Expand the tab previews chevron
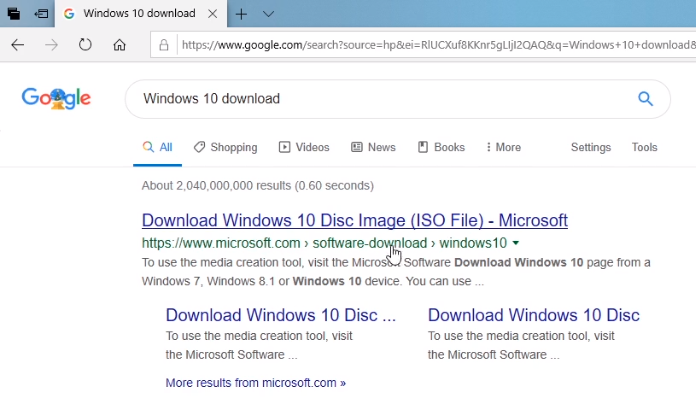696x406 pixels. (268, 14)
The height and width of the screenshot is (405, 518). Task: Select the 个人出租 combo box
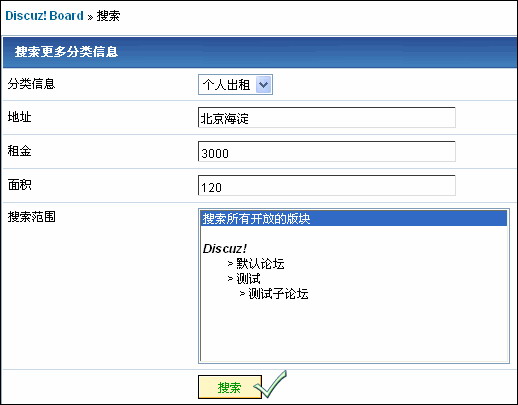(235, 85)
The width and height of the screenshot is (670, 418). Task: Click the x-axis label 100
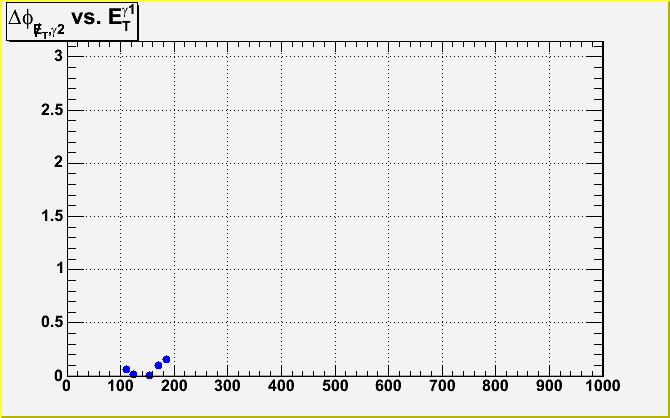pos(120,385)
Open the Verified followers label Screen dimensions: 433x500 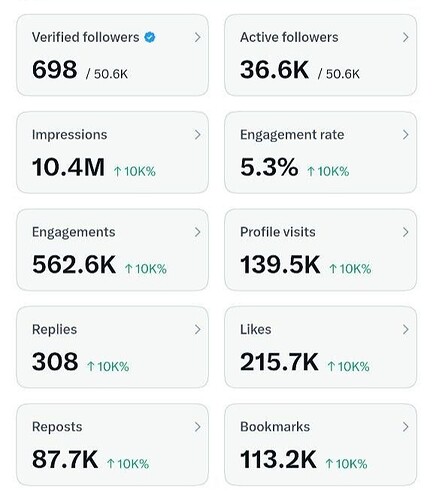[x=85, y=37]
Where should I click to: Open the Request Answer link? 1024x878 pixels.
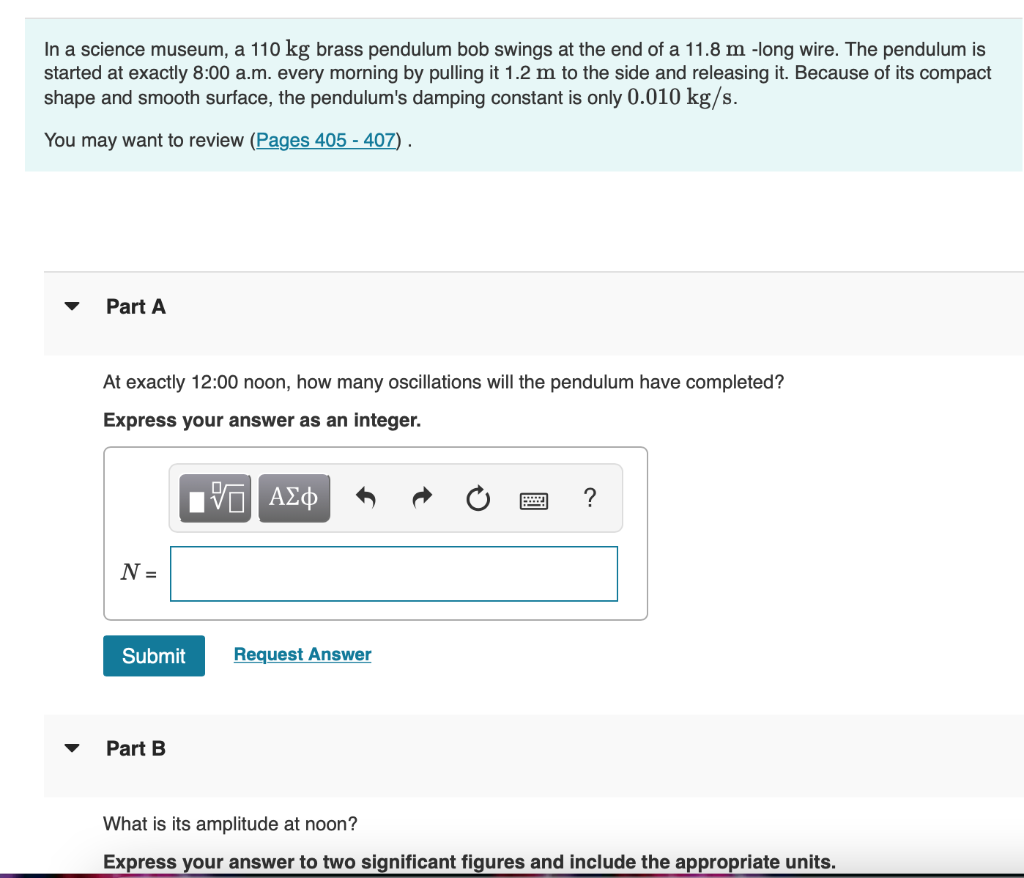302,654
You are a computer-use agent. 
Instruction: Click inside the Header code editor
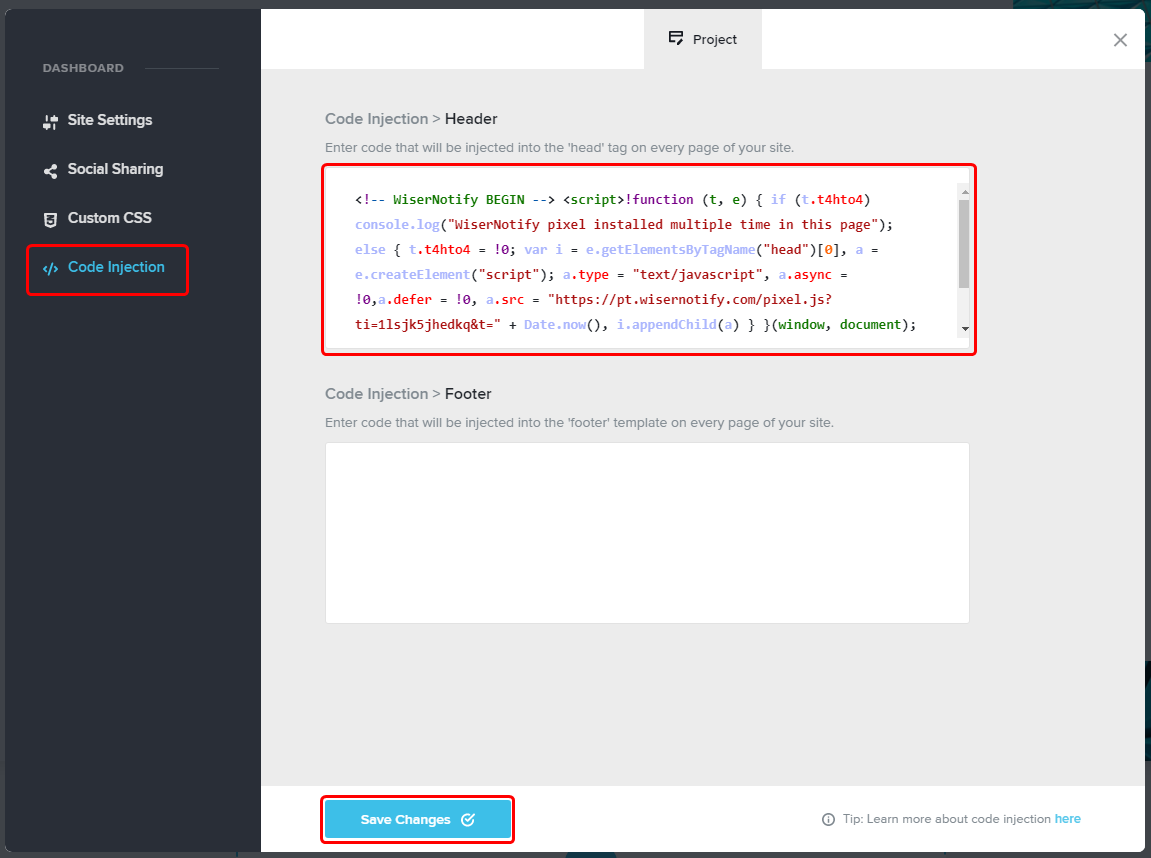click(x=640, y=260)
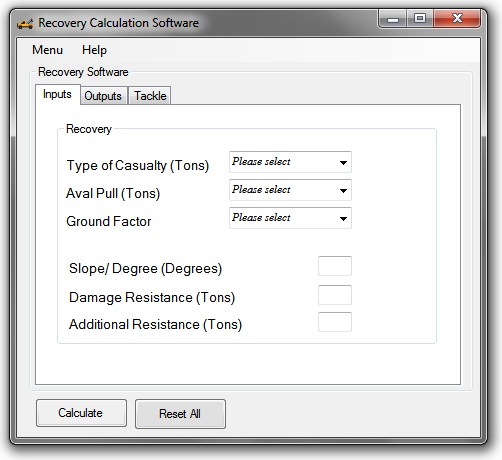Click the Reset All button
502x460 pixels.
[180, 414]
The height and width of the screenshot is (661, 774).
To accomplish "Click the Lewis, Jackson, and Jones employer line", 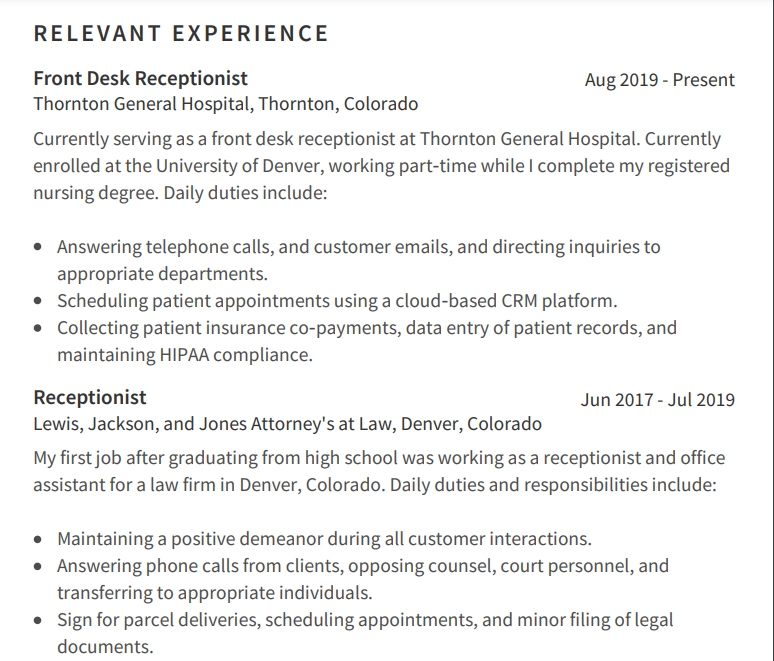I will coord(287,424).
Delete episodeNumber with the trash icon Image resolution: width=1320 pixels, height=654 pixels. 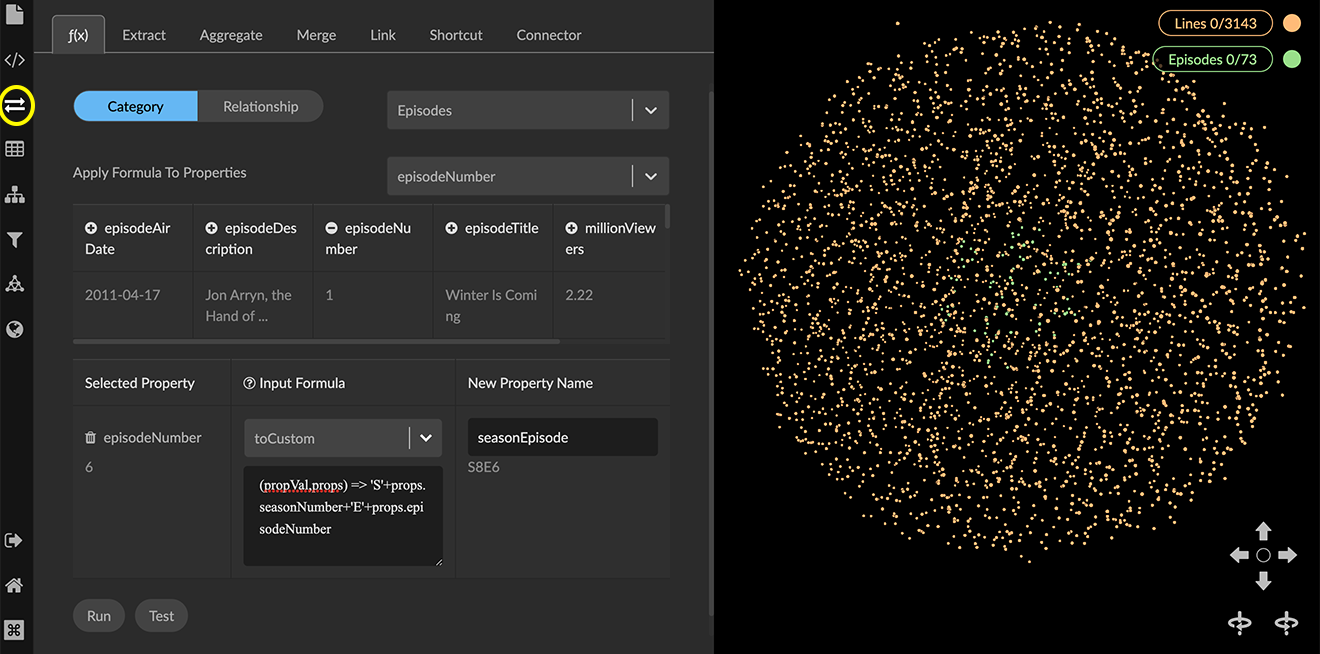pos(91,438)
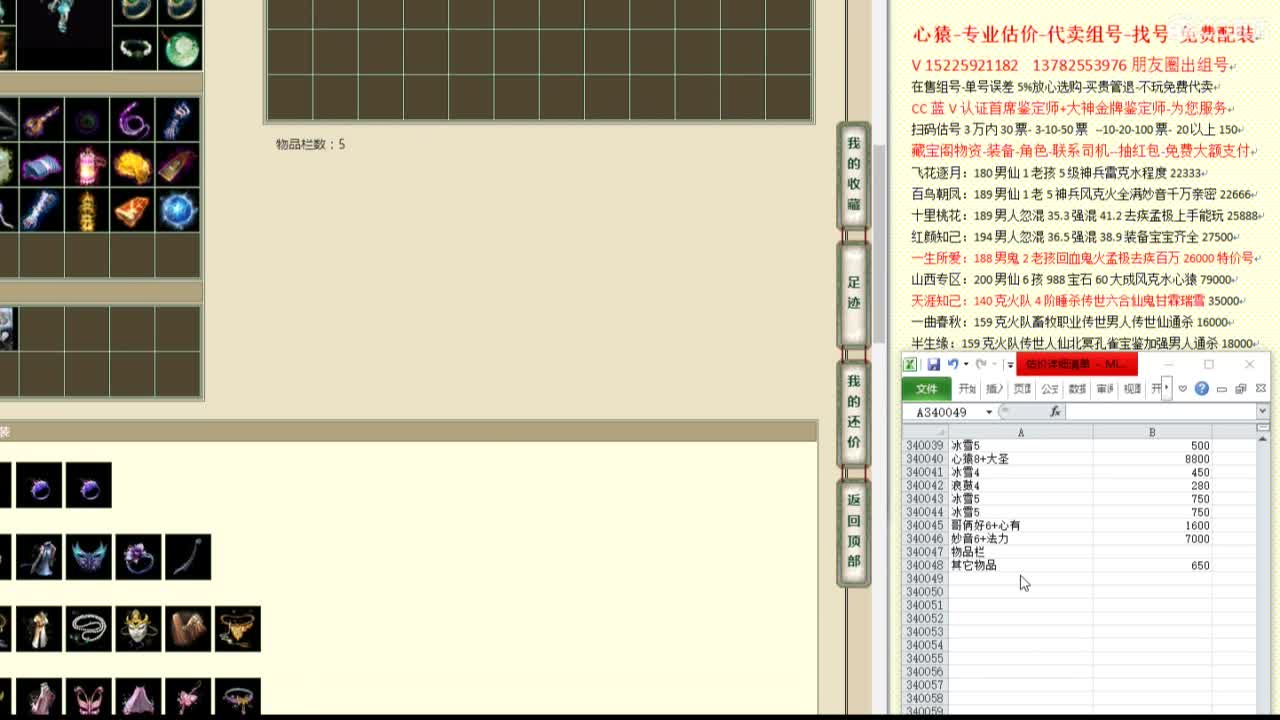This screenshot has height=720, width=1280.
Task: Open the 文件 menu in Excel
Action: pyautogui.click(x=926, y=389)
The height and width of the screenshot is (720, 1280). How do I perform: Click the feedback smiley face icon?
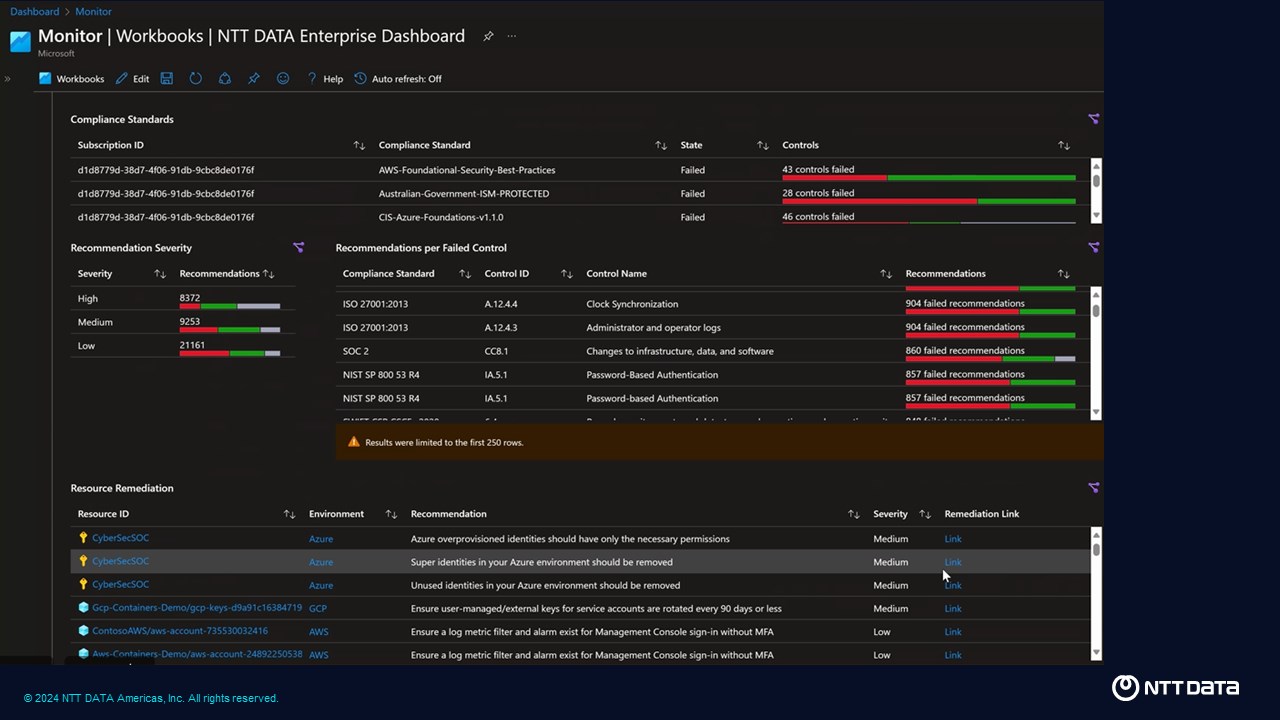point(283,79)
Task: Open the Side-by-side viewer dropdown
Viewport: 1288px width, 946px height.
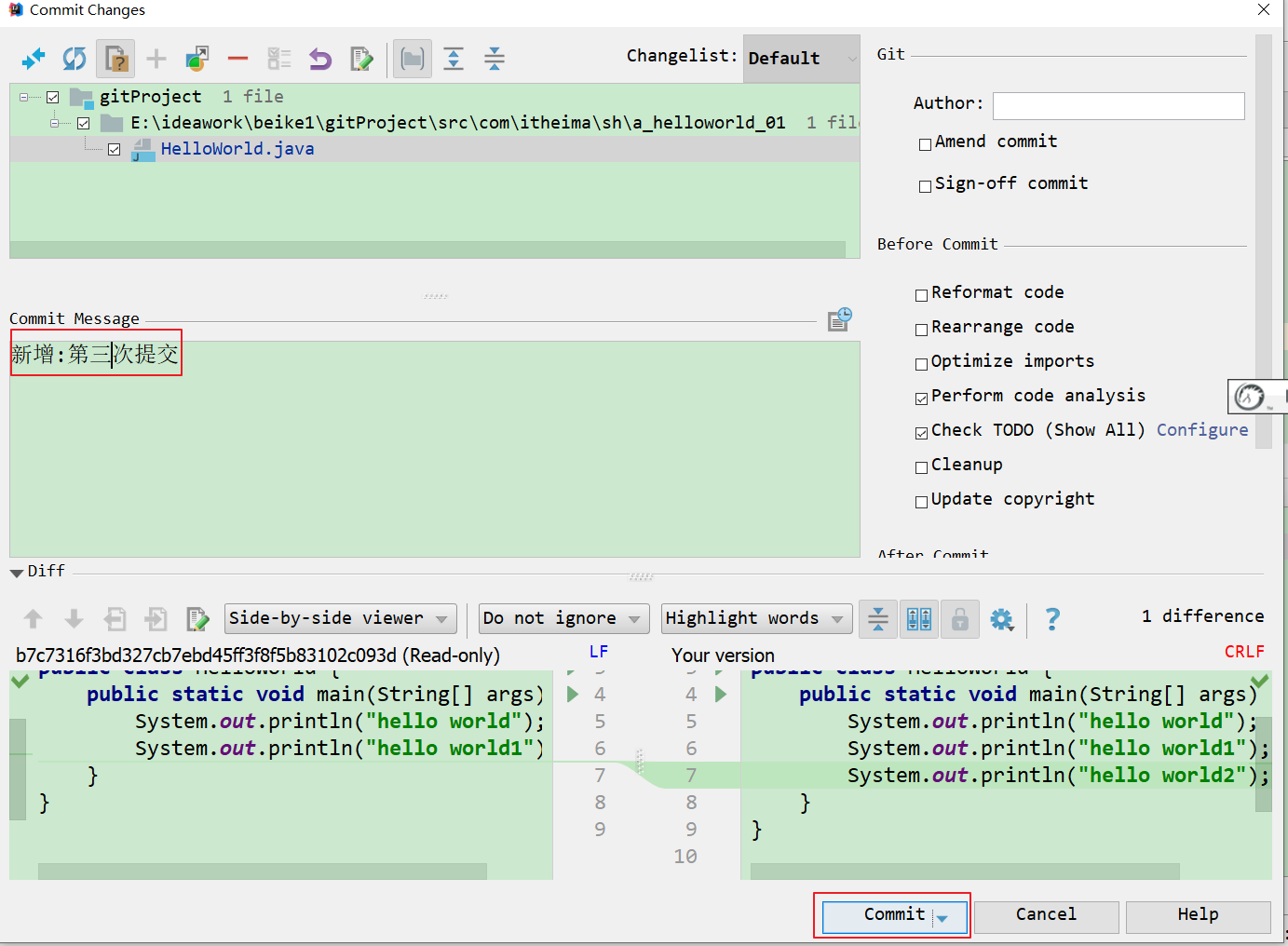Action: [340, 618]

(WHAT IS BEING ASKED) Repeat exactly and only the lines from the one holding "The height and width of the screenshot is (720, 1280)." through the final line of the entries; no pictures.

(REPLY TO THE TASK)
The height and width of the screenshot is (720, 1280). How do I perform: Click the feedback smiley face icon?
point(283,79)
Task: Open the Side-by-side viewer dropdown
Viewport: 1288px width, 946px height.
Action: [340, 618]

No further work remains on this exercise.